If you had read my book, you would recall some of my horror stories of working for that place. The reason they hired me in the first place was because they were in contention with other ambulance companies to become the new provider of emergency services for the city of Reading when the Reading Fire Department eliminated its ambulance squad. Since I was from Reading, they already had a person who knew the city among their crewmembers. Even though they never won the contract, karma got the last laugh when the city of Bethlehem cancelled its contract with Valley in 1989 for providing backup emergency services and went with Bethlehem Township's volunteer squad instead citing, ""Bethlehem Township is a higher class of provider." (Bethlehem's Health Bureau Director Glen Cooper). As far as I know, Valley Ambulance Service ceased to exist shortly afterwards. After quitting that job in September of 1986, I returned back to Reading, and I spent the months of November and December working as a security guard first for Burns Security and then Security Guards Incorporated.

Next it was off to the event that brought me back to the area in the first place -- the first-ever Local Authors Night at the Barnes & Noble just off highway 33 in Easton. Neither that section of highway 33 nor the Southmont Center shopping complex existed in 1986. All of this now sits on what was once the Bethlehem Industrial Park. These additions certainly brought new life and new scenery to an area that seemed to be going by the wayside. It actually felt good to be back in the area again because of this. Although I arrived in the middle of the afternoon, I browsed the bookstore and spent time online in the café at Barnes & Noble. The event wasn't scheduled to start until 7 pm, so I had lots of time to kill.

There were thirty authors from all over southeastern Pennsylvania. Before and during the event, we got to mingle and get to know each other. I didn't feel so alone when many of them shared their stories of rejection and heartache at the hands of the myriad of publishers and literary agents they contacted. This is a very big reason why the indie author movement is so big. Everyone has their story to tell, and thanks to places like Publish-On-Demand publishers and Do-It-Yourself printers such as CreateSpace and Lulu (the publisher of my book), we are succeeding in our own way. The downside to that is that we have to spend our own money and time to promote our work. In the end, it's the publicity that counts, and this event was the perfect opportunity for all of us to be heard.

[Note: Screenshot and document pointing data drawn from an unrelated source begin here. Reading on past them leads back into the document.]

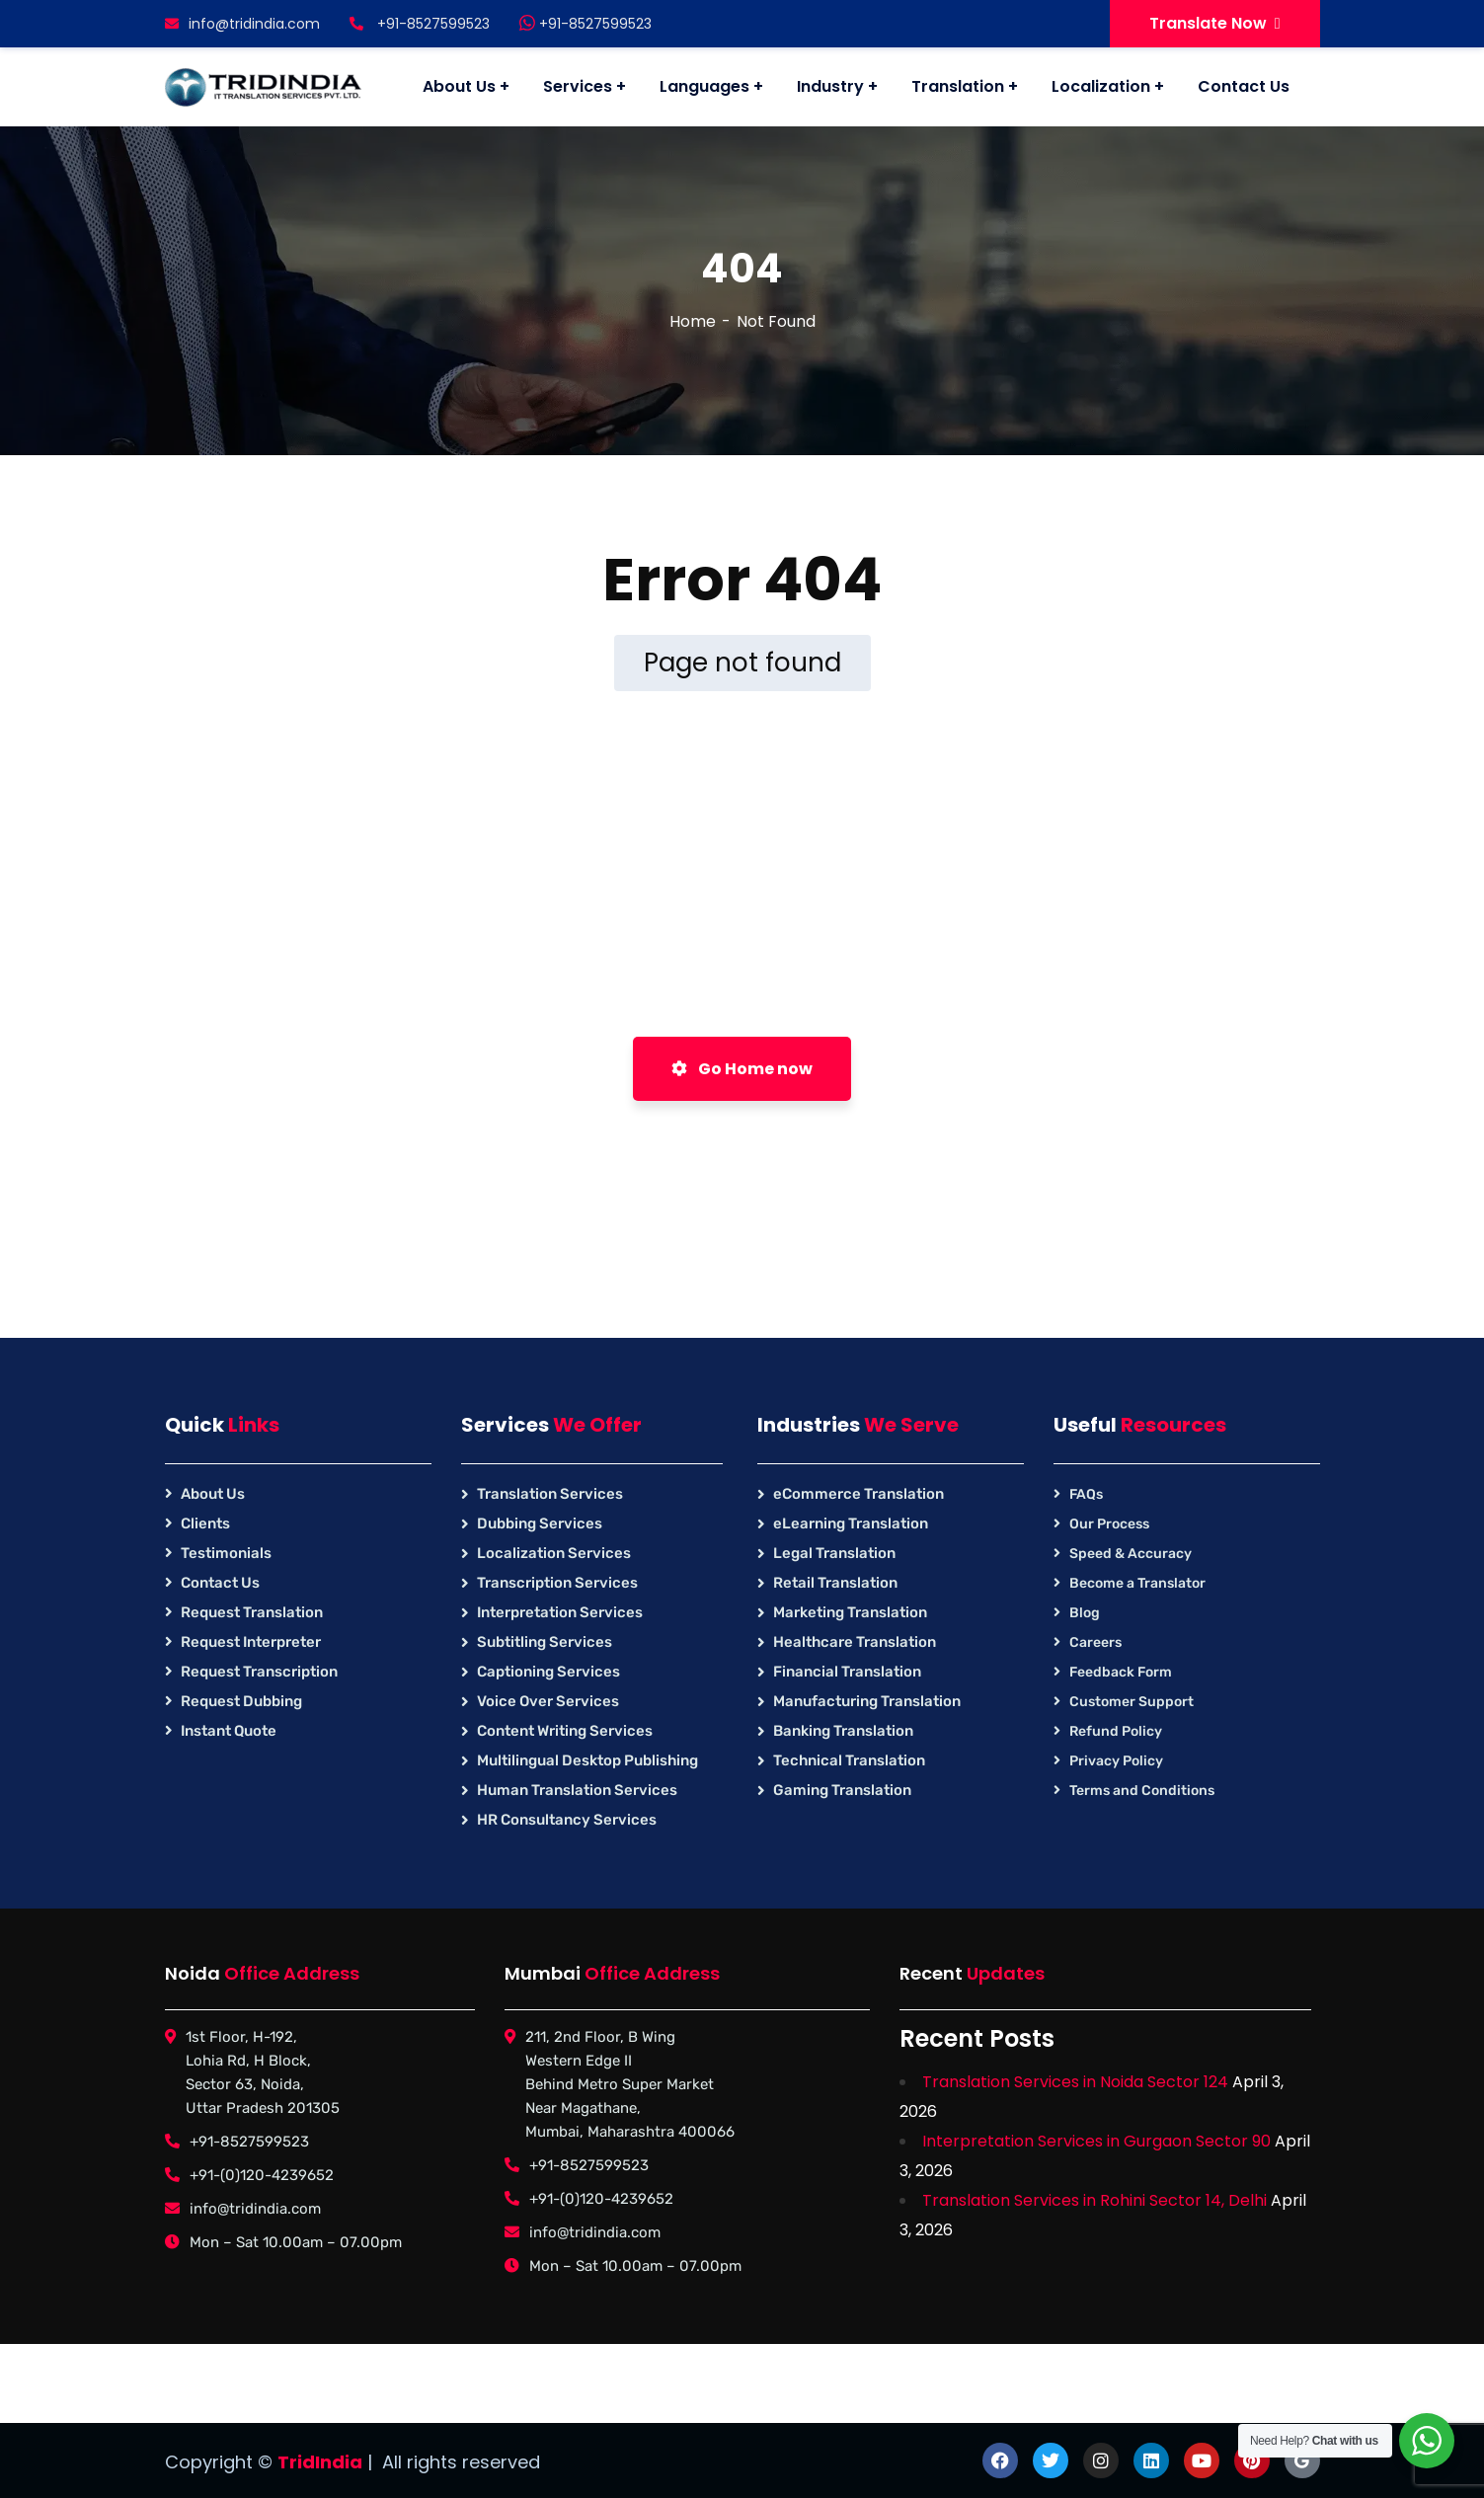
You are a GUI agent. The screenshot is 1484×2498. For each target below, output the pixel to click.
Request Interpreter (251, 1642)
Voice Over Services (548, 1701)
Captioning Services (548, 1671)
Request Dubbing (241, 1701)
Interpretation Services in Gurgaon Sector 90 (1096, 2141)
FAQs (1086, 1494)
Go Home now (742, 1068)
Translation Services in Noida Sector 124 (1075, 2081)
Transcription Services (557, 1583)
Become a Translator (1137, 1583)
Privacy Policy (1116, 1761)
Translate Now (1215, 23)
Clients (205, 1523)
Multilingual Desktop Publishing (587, 1760)
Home (692, 321)
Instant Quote (228, 1731)
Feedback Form (1120, 1672)
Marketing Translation (850, 1612)
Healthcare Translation (854, 1642)
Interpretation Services (560, 1612)
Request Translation (252, 1612)
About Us (213, 1494)
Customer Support (1131, 1701)
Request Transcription (259, 1671)
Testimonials (226, 1553)
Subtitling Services (544, 1642)
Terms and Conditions (1141, 1790)
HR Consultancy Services (567, 1820)
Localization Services (554, 1553)
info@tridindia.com (242, 24)
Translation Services (550, 1494)
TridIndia (319, 2462)
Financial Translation (847, 1671)
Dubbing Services (539, 1523)
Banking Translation (843, 1731)
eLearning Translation (850, 1523)
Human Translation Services (577, 1790)
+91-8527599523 (585, 24)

Although the event seemed like a great idea, and this was the first time that this Barnes & Noble was trying such a thing, it didn't go as well as planned. People were hoping to sell lots of books, and Barnes & Noble was hoping for a major turnout. But none of that happened. There was definitely a draw of people, but not the crowd that was expected. The people that came were all there to browse. I don't think that even a third of the authors there sold a single book. Some left early. All in all, I was glad for the happenings of the entire day. And as I drove back home to Lancaster County, I felt as though I came to a sense of closure in regards to that awful year of 1986. Closure is always a good thing, especially when you know that great things lie just ahead in the not-too-far-off future.